Quinta-feira de Carnaval nas ruas de Salvador. O ano é 1987.
Um dia antes de os associados do bloco afro Olodum irem para a avenida vestidos de deuses, entoando um canto de exaltação ao antigo Egito, o bloco Mel se misturou ao desfile do Rei Momo e desceu em direção à Praça Castro Alves. Em cima do trio, uma voz feminina pegou o microfone e gritou a frase mágica: "Eu falei faraó, ó, ó!".


A Banda Mel havia saído na frente. Sentiu que o repertório dos blocos afros estava prestes a romper o gueto e, pelo faro, foi parar no Pelourinho, estimulada pelo sucesso que Eu sou negão, de Gerônimo, vinha fazendo nas rádios. Composta por Luciano Gomes dos Santos, que trabalhava como chapista numa oficina mecânica, a canção Faraó, divindade do Egito já havia sido lançada na quadra do Olodum, antes do Carnaval, e se espalhado de boca em boca nas festas de largo.

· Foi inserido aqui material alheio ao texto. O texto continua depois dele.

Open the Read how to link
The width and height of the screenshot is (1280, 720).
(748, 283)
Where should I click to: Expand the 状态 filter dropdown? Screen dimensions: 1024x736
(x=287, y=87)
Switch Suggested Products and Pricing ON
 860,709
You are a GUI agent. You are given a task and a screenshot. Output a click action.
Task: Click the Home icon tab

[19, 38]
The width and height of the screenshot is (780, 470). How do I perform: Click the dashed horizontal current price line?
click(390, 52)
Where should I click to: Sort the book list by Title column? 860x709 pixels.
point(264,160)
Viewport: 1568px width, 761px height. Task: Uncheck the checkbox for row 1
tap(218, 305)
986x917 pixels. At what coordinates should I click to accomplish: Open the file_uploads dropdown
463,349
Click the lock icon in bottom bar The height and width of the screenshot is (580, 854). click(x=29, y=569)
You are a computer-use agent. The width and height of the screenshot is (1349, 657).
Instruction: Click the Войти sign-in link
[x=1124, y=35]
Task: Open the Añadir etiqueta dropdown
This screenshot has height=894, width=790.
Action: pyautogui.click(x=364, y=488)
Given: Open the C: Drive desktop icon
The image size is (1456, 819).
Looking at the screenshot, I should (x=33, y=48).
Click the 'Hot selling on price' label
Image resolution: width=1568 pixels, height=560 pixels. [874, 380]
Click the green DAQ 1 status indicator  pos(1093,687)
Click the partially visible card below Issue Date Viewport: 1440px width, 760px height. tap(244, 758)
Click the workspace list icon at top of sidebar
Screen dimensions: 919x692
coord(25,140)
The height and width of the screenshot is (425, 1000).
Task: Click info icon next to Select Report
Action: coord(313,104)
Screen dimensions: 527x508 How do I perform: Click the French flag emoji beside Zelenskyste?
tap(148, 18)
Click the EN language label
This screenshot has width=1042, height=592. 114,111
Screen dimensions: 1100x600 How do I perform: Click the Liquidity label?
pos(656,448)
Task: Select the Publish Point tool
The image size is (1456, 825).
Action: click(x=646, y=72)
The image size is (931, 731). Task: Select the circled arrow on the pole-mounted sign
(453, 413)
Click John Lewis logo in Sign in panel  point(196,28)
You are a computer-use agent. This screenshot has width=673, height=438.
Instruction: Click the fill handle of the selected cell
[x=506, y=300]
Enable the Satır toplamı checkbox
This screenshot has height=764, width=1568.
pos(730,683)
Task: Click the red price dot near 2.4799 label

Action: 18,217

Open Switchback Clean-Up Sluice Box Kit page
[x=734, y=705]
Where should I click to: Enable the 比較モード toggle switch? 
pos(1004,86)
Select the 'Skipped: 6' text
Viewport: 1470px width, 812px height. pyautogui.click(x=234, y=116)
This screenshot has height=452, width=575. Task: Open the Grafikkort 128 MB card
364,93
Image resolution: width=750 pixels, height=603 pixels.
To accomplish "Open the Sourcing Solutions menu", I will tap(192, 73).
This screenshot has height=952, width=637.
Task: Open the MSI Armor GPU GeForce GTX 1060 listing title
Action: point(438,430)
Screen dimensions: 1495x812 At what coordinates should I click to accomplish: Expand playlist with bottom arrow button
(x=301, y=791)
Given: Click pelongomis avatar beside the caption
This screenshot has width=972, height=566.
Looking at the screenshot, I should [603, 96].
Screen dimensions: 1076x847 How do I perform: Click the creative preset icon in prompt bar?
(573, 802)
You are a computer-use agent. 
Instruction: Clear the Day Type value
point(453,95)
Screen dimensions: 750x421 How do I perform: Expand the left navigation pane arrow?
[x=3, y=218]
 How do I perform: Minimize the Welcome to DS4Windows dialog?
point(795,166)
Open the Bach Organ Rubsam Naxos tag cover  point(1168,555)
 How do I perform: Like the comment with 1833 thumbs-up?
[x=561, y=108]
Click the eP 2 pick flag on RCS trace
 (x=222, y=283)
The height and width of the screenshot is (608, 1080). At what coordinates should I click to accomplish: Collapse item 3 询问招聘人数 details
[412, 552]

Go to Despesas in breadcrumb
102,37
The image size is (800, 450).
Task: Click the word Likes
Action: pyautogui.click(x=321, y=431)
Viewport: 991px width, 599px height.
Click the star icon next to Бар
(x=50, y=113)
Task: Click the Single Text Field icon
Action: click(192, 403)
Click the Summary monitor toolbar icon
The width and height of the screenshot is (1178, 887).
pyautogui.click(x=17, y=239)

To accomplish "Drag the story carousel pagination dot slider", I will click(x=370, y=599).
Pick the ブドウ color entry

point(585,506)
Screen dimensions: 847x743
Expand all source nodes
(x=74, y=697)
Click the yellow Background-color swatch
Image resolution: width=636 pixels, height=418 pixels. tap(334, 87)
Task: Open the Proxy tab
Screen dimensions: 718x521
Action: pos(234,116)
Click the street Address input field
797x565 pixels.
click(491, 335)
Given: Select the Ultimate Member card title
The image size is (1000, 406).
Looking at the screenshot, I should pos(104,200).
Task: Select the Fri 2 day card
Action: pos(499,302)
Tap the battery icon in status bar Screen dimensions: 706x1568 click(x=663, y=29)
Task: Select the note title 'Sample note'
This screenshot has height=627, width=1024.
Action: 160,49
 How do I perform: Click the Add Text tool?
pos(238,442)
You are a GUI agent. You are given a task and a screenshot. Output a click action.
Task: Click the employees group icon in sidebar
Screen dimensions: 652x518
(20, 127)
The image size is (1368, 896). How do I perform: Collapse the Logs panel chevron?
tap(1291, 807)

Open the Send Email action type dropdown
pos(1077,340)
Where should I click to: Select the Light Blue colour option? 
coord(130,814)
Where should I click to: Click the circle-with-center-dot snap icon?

Como a levada só com percussão parecia "tribal" demais, os músicos da Mel adaptaram a sonoridade de Faraó ao conjunto formado por guitarra, bateria e baixo. Não deu outra: uma demo-tape gravada artesanalmente foi lançada na Itapoan FM pela banda, na voz da cantora Janete, e se transformou no maior fenômeno musical da Bahia nos anos 80. Estava descoberta uma mina de ouro.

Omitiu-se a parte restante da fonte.